In the wake of what should be a humbling, if not humiliating, loss in the ruby red state of Alabama, Donald Trump has taken to Twitter to calm his supporters and exonerate himself from any blame.
“Remember, Republicans are 5-0 in Congressional Races this year,” he tweeted Monday morning. “The media refuses to mention this. I said Gillespie and Moore would lose (for very different reasons), and they did. I also predicted ‘I’ would win. Republicans will do well in 2018, very well!”
Remember, Republicans are 5-0 in Congressional Races this year. The media refuses to mention this. I said Gillespie and Moore would lose (for very different reasons), and they did. I also predicted “I” would win. Republicans will do well in 2018, very well! @foxandfriends
— Donald J. Trump (@realDonaldTrump) December 18, 2017
Notice how the “I” is in quotes. Trumpian leadership is about assigning blame elsewhere. The buck stops …there. Apparently. In Trump’s world.
But is it true? First, Trump neglected to mention that Democrats held on to a deep-blue seat in a special election for California’s 34th congressional district earlier this year.

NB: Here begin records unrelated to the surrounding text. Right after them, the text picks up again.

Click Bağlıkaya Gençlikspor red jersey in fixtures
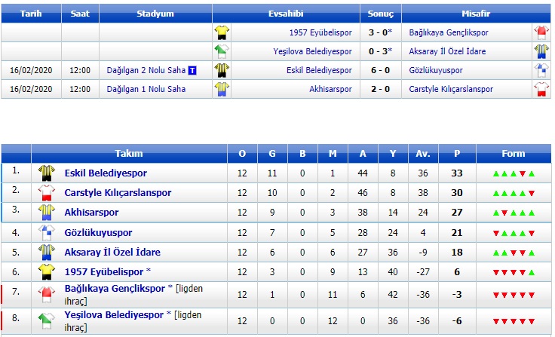541,32
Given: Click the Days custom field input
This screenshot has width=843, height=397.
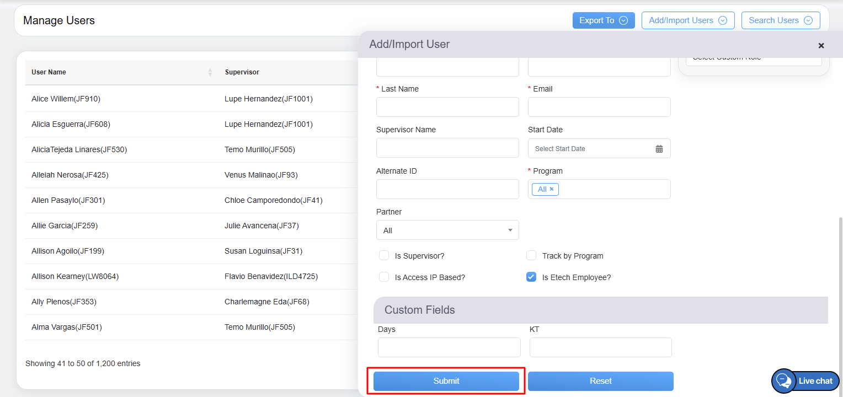Looking at the screenshot, I should tap(449, 347).
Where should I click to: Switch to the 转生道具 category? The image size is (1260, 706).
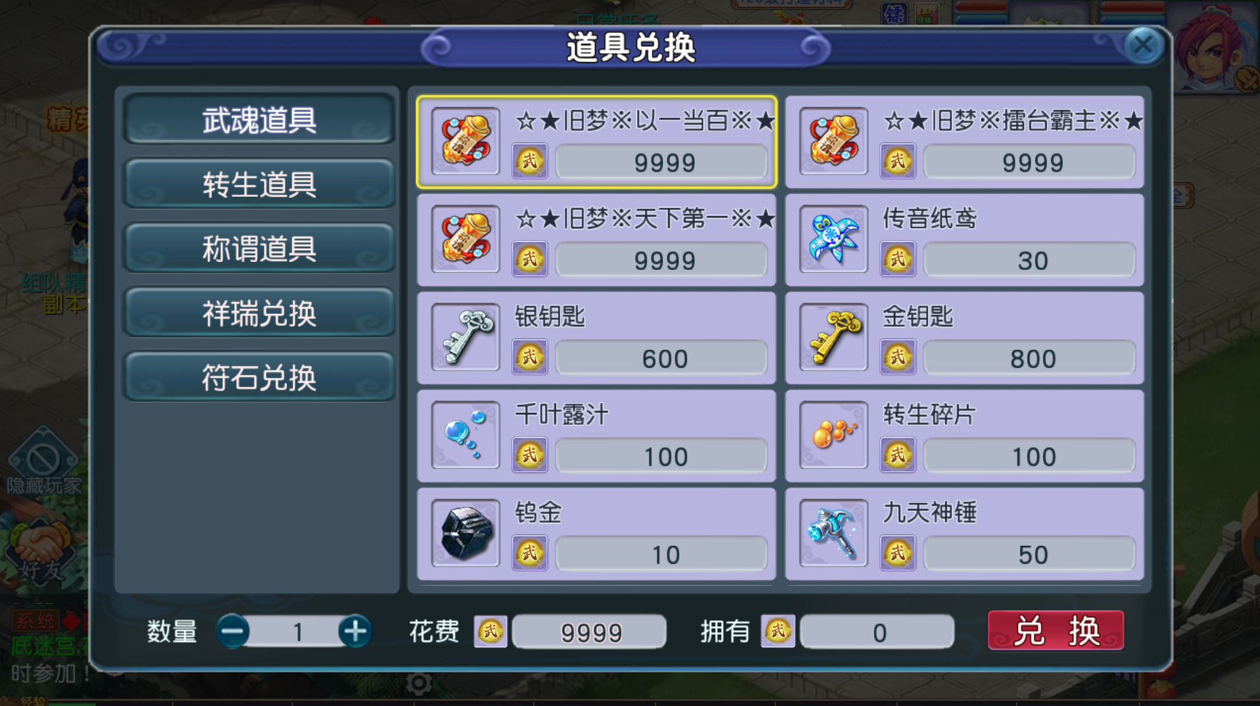(x=259, y=183)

More to the point, I don’t recall Trump predicting that Ed Gillespie would lose the governorship in Virginia—or that Roy Moore would lose the Senate race in Alabama. I’m pretty sure he endorsed both losers in the general election, and that it would have been huge news if the Republican standard bearer had made such a prediction before an election. In fact, the liberal media would have blamed him for the losses.
What Trump did do, however, is retroactively declare that he had predicted their political demise. We have to take his word for this revisionist history, I suppose. But why even point it out? Is the benefit of being considered a terrific prognosticator worth the cost of kicking a man when he’s down? Is being Nate Silver better than being Dale Carnegie? It is if you divide the world into winners and losers, and assume that losers get what they deserve.
But let’s get to the meat of Trump’s tweet. He’s pointing to wins in congressional special elections like Georgia and Montana, while downplaying the statewide losses in Virginia (and, more amazingly) Alabama. Does he have a point?
Yes, and no. In terms of congressional special elections, it’s important to note that gerrymandering—whether that’s in order to help Republicans win or to ensure that a minority-majority district gets representation—has skewed things. Roy Moore managed to lose Alabama, even though he won six of the seven Congressional districts there. So it’s very possible that Republicans salvage a majority, even as they incur the wrath of a Democratic wave election. Some waves are so big, however, that no man-made wall can save you. And make no mistake, a storm is brewing. All you have to do is look at the numbers. And here, Trump’s penchant for tallying up “wins” and “losses” can be very misleading.
Because special elections often take place to fill vacancies of “safe” seats, when evaluating their import, it is better not to look at wins and losses as predictive. Instead, the key metric is turnout—compared to the last presidential election.
For obvious reasons, fewer people tend to vote in special elections than in a general elections, so the raw numbers will almost always decline. But turnout tells you about enthusiasm—an ingredient that matters greatly in midterms. And going back months now, when one looks at the trend (here we see GA-6, SC-5, MT-at-large, and KS-4), a very clear pattern emerges: Republican turnout is much lower than Democratic turnout.
As Nate Cohn observed, “Alabama is only the latest, if most extreme, example of this year’s major turnout patterns, and these shifts pose a big challenge to Republicans in 2018.”
What about the gubernatorial elections taking place the year after a new president is elected? Democrats won in Virginia and New Jersey in 2017. In terms of being predictive of the 2018 midterms, we don’t have to go back too far to see that the 2009 gubernatorial elections (Virginia and New Jersey both elected Republicans) were a harbinger of things to come in the midterms. Again, Trump seems to be engaging in a bit of wishful thinking.
And it’s not just the big elections that matter. This 538 post-Alabama piece includes a shocking data point: “There have been more than 70 special elections for state and federal legislative seats in 2017 so far …Democrats have outperformed the partisan lean in 74 percent of these races.”
Sometimes a tweet is just a tweet, but I suspect that we are seeing a window into Trump’s soul. And Trump’s failure to grapple with reality could have consequences. A clear-eyed leader would recognize that the train is off the track, and make corrections.
Maybe Trump thinks the tax bill will save the GOP. But no one can assume the tax bill is a political salve. The initial polling is terrible and many people won’t notice the benefits until they fill out their 2018 tax returns in early 2019. In this regard, Trump might have a point. If history is an indicator, and if the economy holds up, “He” has a decent shot of bouncing back and being reelected.
But the part about Republicans doing “very well” in 2018…I’m not so sure.
What we are witnessing here is the work of a blame-shifter, not a leader. Trump doesn’t look like he wants to make any corrections, but why should he care? If the midterms go badly he can just make another excuse. In fact, I’m predicting that we may very well see Trump tweet someday that he predicted Republicans would “lose the House in 2018.” You know, he’s never wrong.